Frankfurter Allgemeine Zeitung

"Schmidt sah sich als Mann der Tat und litt unter nichts so sehr, als dass seine Taten nicht groß genug sein könnten. Die Rettung vieler Hamburger vor der Flutkatastrophe im Februar 1962 war ein solcher Augenblick, in dem Schmidts Tatendurst und Verantwortungsethos zum richtigen Zeitpunkt an der richtigen Stelle waren und das Richtige taten. Fünfzehn Jahre später, im "deutschen Herbst", wollte es das politische Schicksal, dass Schmidt gar nicht groß genug hätte sein können, um als Bundeskanzler das Richtige zu tun. Die Befreiung der Passagiere der "Landshut" in Mogadischu aus der Hand von Terroristen gehört zu den mutigsten Leistungen, die ein Kanzler der Bundesrepublik zu verantworten hatte, aber die sich anschließende Ermordung des entführten Arbeitgeberpräsidenten Hanns Martin Schleyer durch RAF-Terroristen zu den größten Demütigungen, die ein Kanzler hinnehmen musste. Schmidt wurde darüber zum "Krisenkanzler", aber auch zum tragischen Helden".

Mannheimer Morgen

"Allein mit der immensen Klugheit seiner Weltsicht lässt sich Schmidts Ansehen nicht erklären. Im Gegenteil.

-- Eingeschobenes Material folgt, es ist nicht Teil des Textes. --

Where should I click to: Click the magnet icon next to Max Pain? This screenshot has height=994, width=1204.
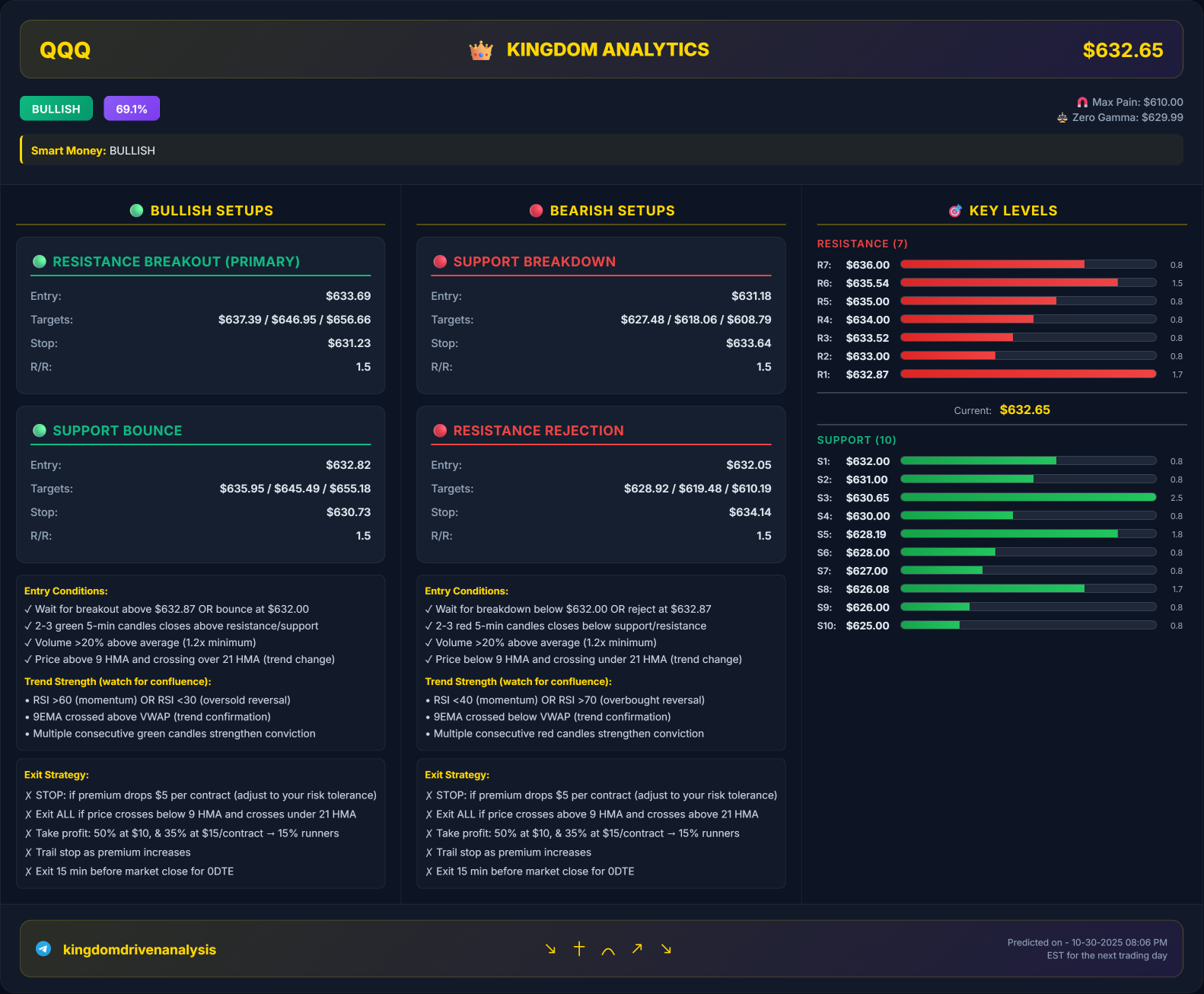pyautogui.click(x=1082, y=102)
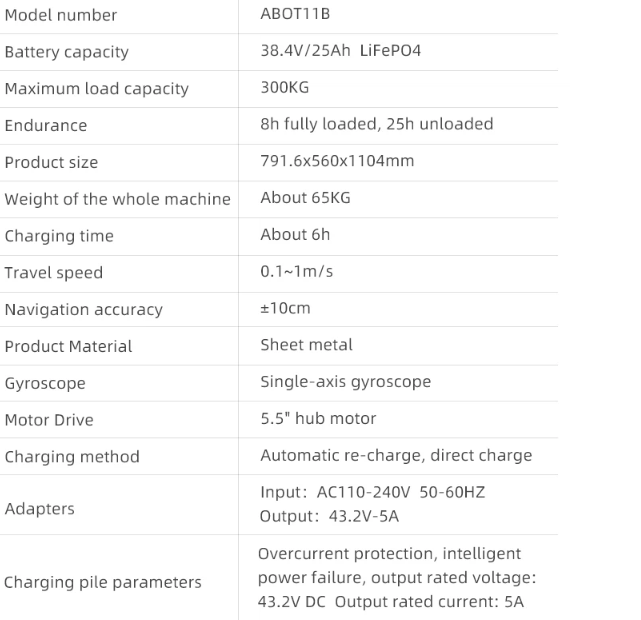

Dass der Altkanzler beispielsweise eklatante Menschenrechtsverletzungen in China wiederholt als lässliche, weil kulturell oder strategisch erklärbare Sünden abtat, hätte die deutsche Öffentlichkeit keinem anderen durchgehen lassen. Der Hauptgrund für seine Beliebtheit dürfte in seinem Charakter liegen. Zum einen in dem ungeheueren Charisma, das Schmidt zu eigen war. Zum anderen in seiner klaren Haltung, wie er sie zeitlebens zeigte. Wie er sich mit unverblümter Sprache (am legendärsten: "Wer Visionen hat, sollte zum Arzt gehen") auch von heftigen Widerständen nicht von seinem Weg abbringen ließ. Es ist diese Geradlinigkeit, an der es aktiven Politikern leider oft mangelt."